News / Asia

    US-Pakistan Tensions Could Harm Regional Security

    India's Foreign Minister S.M. Krishna listens during a press conference with his French counterpart in New Delhi, October 20, 2011.
    India's Foreign Minister S.M. Krishna listens during a press conference with his French counterpart in New Delhi, October 20, 2011.

    India has expressed hopes that U.S. differences with Pakistan over Islamabad's alleged support to insurgents will be resolved amicably.

    India is concerned about the impact such a rift would have on its security.     

    Referring to escalating tensions between the United States and Pakistan,  India’s Foreign Minister S.M. Krishna has warned that anything which upsets the region will have devastating consequences for the developmental agenda of other countries, particularly India.

    Following talks Thursday with France's foreign minister in New Delhi, Krishna told reporters that Washington and Islamabad should sort out their recent differences through a dialogue.

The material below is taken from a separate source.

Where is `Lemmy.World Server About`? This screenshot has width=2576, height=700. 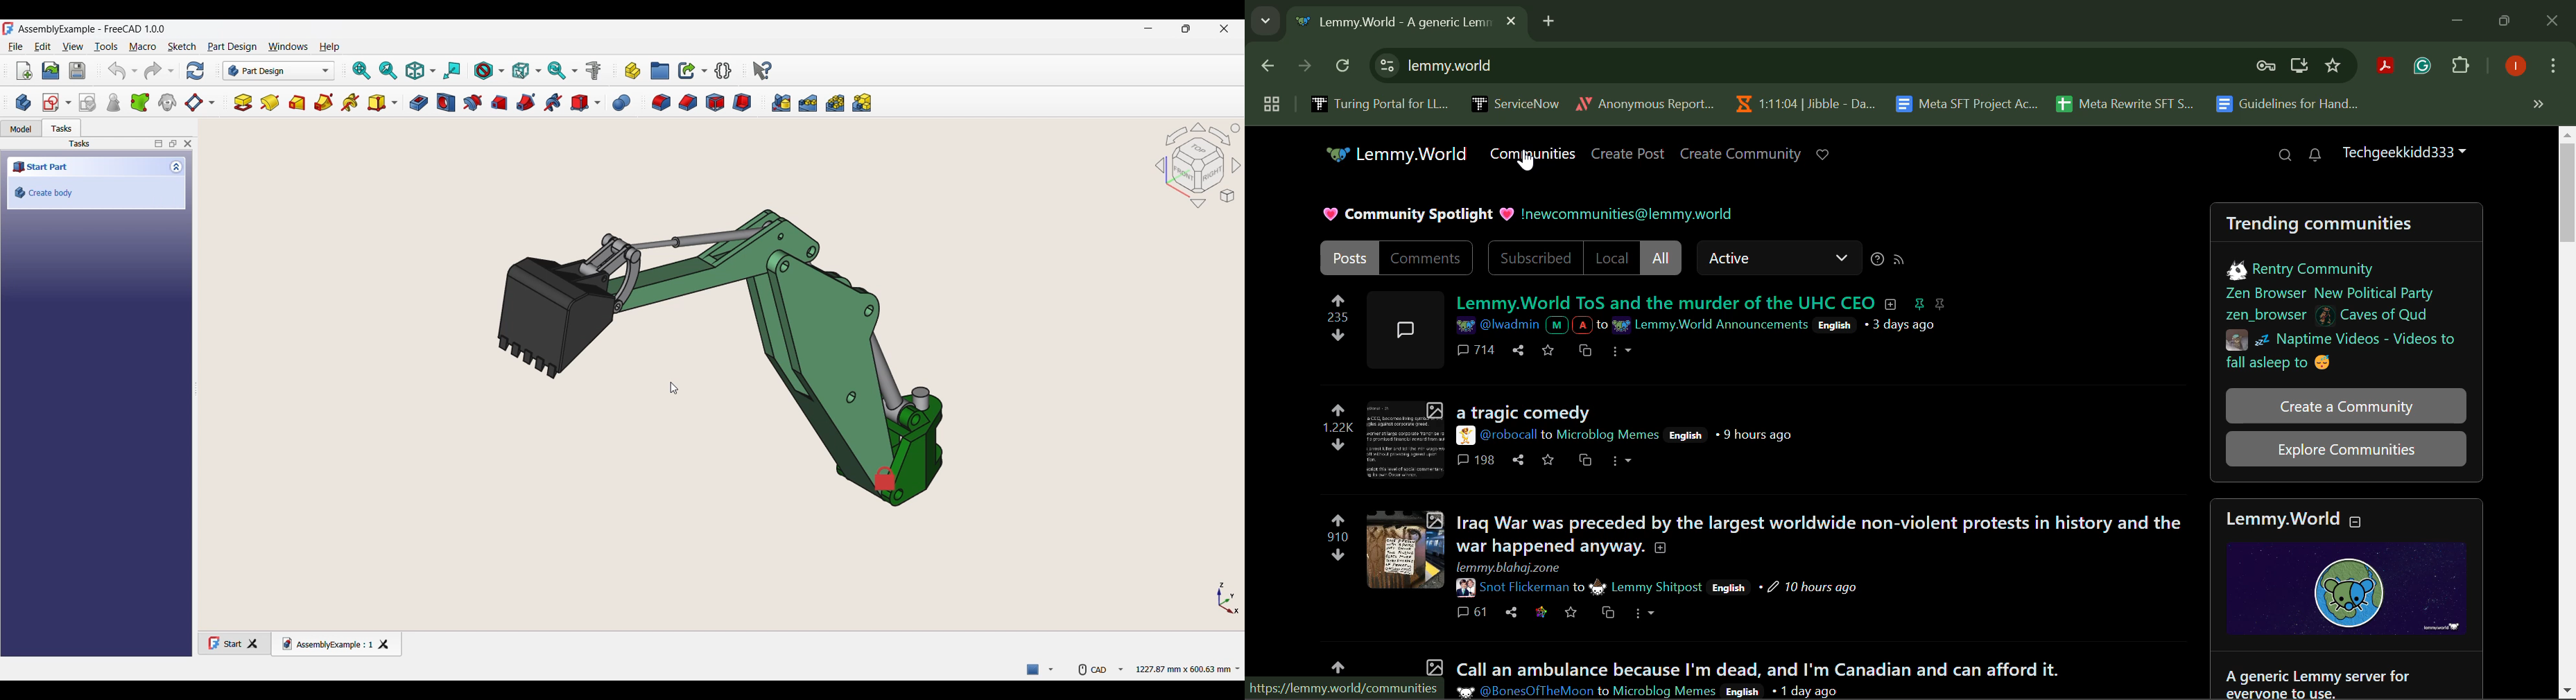
Lemmy.World Server About is located at coordinates (2353, 600). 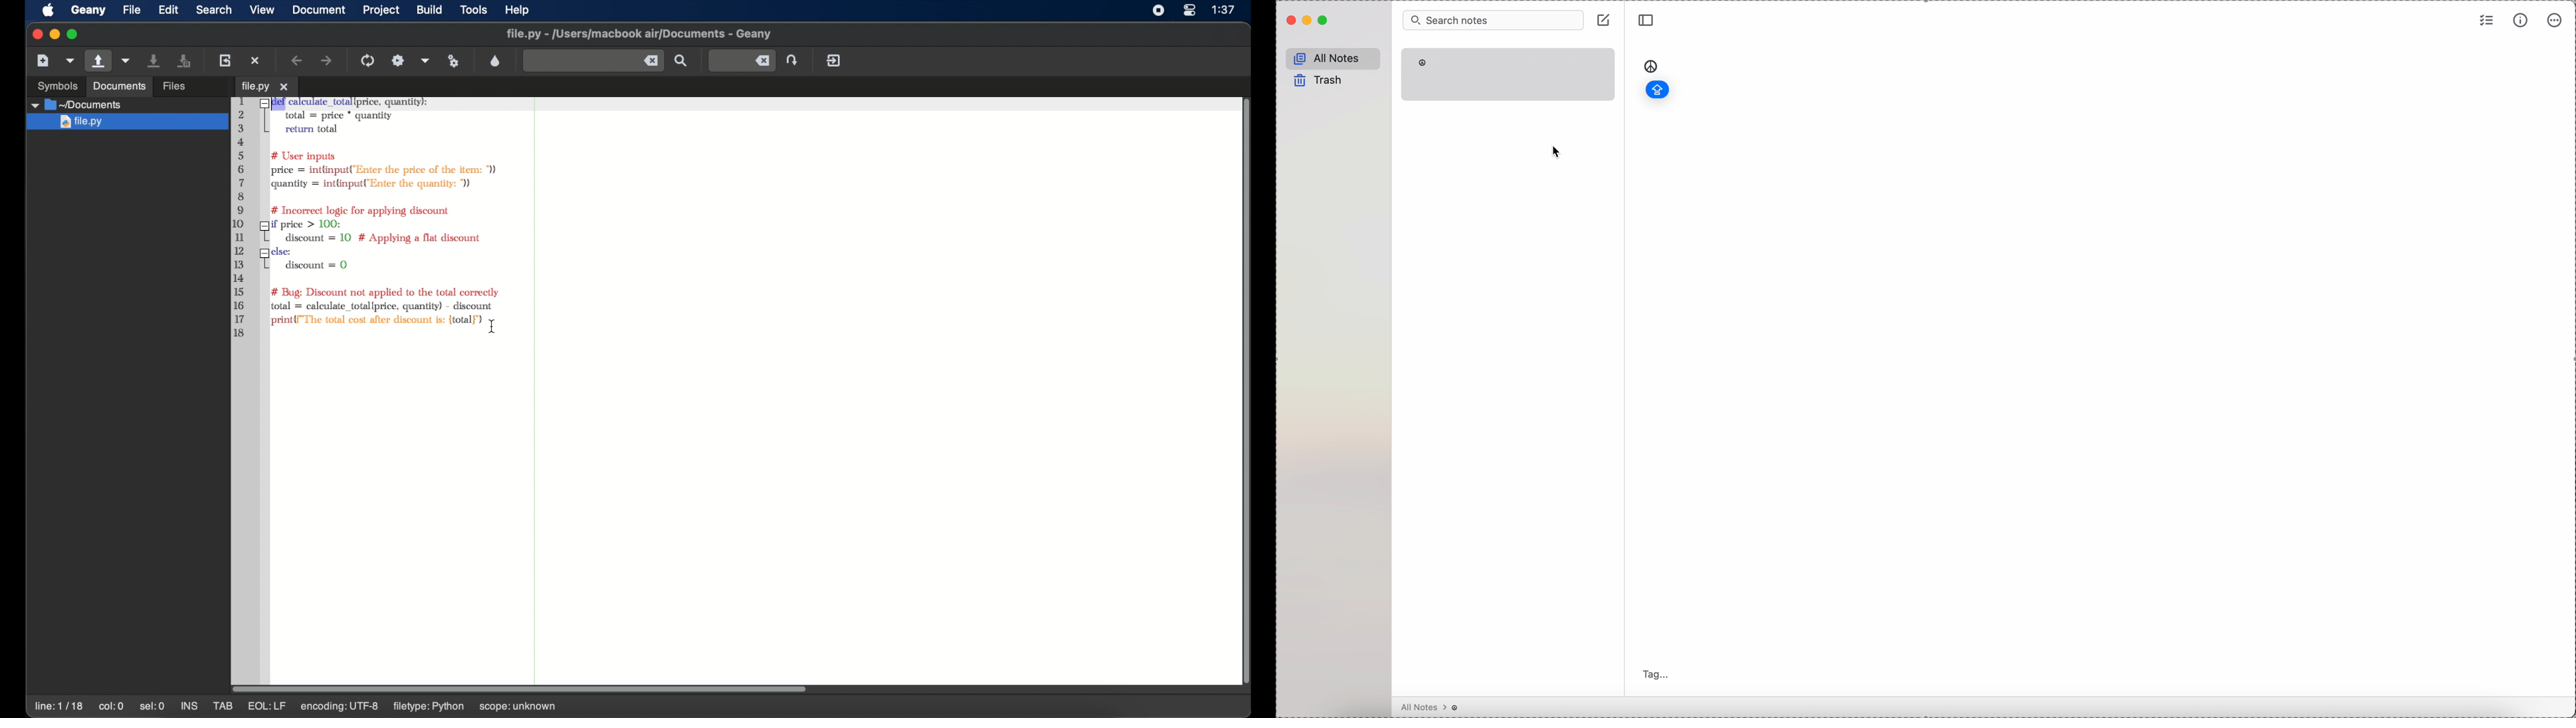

    The Indian minister's comments came as U.S. Secretary of State Hillary Clinton visited Islamabad and urged Pakistan to deny safe havens to insurgents.

    In recent months, a war of words has erupted between the two countries amid U.S. accusations that Pakistan's military spy agency, the ISI, has links to the Haqqani militant network.  The al-Qaida-linked group has launched several high profile attacks against U.S. and NATO forces in Afghanistan. Islamabad denies providing support to the militant network.

    Bharat Karnad at New Delhi’s Center for Policy Research says India could be adversely impacted if relations between the Washington and Islamabad further deteriorate.     

    “If push comes to shove and things get so bad [between Pakistan and the U.S.], then obviously there is going to be some spillover effects on India, in the sense then that the ISI and their Pakistan army controllers might feel they have absolutely nothing to lose because they have so much on their platter, a little added danger of inciting those militant groups to strike at Indian targets and so on would be worth the risk," Karnad said. "That is the kind of thing perhaps what the government of India is worried about.”    

    India has long accused Pakistan of allowing militant networks which target India to operate from its soil.

    But in recent months, there has been a thaw in relations between the longtime South Asian rivals.  The neighbors revived their stalled peace dialogue last year and are now trying to work out a trade deal to boost commerce.

    Karnad says there is optimism in both countries about the peace dialogue.

    “They are on the up and up. Here the government of India is reaching out in very substantive ways and the Pakistani regime is responding.  And I don’t think that has in any way been derailed, by anything that is happening between Islamabad and Washington,” he said.   

    Indian leaders say that peace and stability in Pakistan is necessary not only for India and South Asia, but for the whole world, and have often called on Islamabad to clamp down on militant groups operating from its soil.